“Zamanın Dokusu” adlı sergi, zamanı geleneksel kronolojik çerçevenin ötesine taşıyarak onu uzayla örülmüş dinamik bir yapı olarak yorumluyor. Albert Einstein’ın görelilik kuramından esinlenen sergi, zamanı yalnızca bir ölçüm aracı değil, aynı zamanda geçmişle geleceğin iç içe geçtiği, deneyimlenen bir varoluş biçimi olarak konumlandırıyor.
Sergide, izleyiciye zamansal bir yolculuk sunmak amacıyla “solucan deliği” metaforu öne çıkarılıyor. Eserler, izleyicinin fiziksel hareketiyle etkileşim kurarak zamanın göreceli ve algıya bağlı doğasını sorgulatıyor. Optik illüzyonlarla desteklenen bu deneyim, sabit bir "şimdi" anlayışını kırarak belleğin zamanı nasıl inşa ettiğine dair düşünsel bir zemin oluşturuyor.
Kuantum mekaniğinden de ilham alan sergi, parçacıkların üst üste gelebilme ve nedensellik öncesi var olabilme durumlarını merkeze alarak, lineer zaman algısının geçerliliğini tartışmaya açıyor. Bu bağlamda, zamanın epistemolojik statüsü, sanat yoluyla yeniden değerlendiriliyor.

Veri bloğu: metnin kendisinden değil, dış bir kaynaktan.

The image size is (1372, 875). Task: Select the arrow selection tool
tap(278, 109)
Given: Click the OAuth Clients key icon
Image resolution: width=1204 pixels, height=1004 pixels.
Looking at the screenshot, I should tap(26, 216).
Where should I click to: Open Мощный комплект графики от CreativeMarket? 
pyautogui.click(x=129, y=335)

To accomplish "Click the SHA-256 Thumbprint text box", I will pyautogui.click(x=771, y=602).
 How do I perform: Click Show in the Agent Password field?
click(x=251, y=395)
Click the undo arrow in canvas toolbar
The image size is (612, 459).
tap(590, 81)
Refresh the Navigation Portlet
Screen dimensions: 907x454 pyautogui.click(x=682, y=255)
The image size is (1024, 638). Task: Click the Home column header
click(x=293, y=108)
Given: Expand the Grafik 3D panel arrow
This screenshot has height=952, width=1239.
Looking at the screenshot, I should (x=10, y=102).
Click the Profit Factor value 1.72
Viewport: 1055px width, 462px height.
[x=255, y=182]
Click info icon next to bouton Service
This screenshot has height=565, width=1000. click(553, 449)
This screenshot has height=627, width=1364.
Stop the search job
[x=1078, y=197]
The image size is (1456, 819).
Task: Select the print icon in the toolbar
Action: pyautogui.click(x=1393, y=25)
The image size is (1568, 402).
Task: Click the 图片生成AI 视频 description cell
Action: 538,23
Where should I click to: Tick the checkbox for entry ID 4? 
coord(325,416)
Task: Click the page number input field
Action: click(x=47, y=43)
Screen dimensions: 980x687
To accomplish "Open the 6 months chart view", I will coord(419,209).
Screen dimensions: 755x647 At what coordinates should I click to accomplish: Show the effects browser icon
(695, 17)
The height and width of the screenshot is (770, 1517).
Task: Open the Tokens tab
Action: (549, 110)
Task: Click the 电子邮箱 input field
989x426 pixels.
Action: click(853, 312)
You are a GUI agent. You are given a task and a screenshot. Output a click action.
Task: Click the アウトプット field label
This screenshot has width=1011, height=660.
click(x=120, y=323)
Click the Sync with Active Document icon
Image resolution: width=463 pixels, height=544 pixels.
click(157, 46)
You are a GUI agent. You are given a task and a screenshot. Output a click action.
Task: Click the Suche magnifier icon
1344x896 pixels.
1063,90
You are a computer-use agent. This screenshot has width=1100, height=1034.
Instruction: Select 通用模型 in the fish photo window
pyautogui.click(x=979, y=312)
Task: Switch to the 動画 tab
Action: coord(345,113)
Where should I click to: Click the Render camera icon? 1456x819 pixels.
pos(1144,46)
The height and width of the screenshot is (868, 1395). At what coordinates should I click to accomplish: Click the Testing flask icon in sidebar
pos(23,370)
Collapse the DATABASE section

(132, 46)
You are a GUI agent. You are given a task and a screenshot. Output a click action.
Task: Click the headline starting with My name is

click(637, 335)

“Zamanın Dokusu”, evrenin tekil ve bölünmez bütünlüğünü sezdirme çabasının bir parçası olarak, izleyiciyi hem felsefi hem de duyusal bir keşfe davet ediyor. Zamanı, uzay-mekân içinde sınırsız bir devinim ve olasılıklar alanı olarak yeniden tanımlayan sergi, algı ve gerçeklik arasındaki ilişkiyi sorgulamak isteyen ziyaretçilere açık.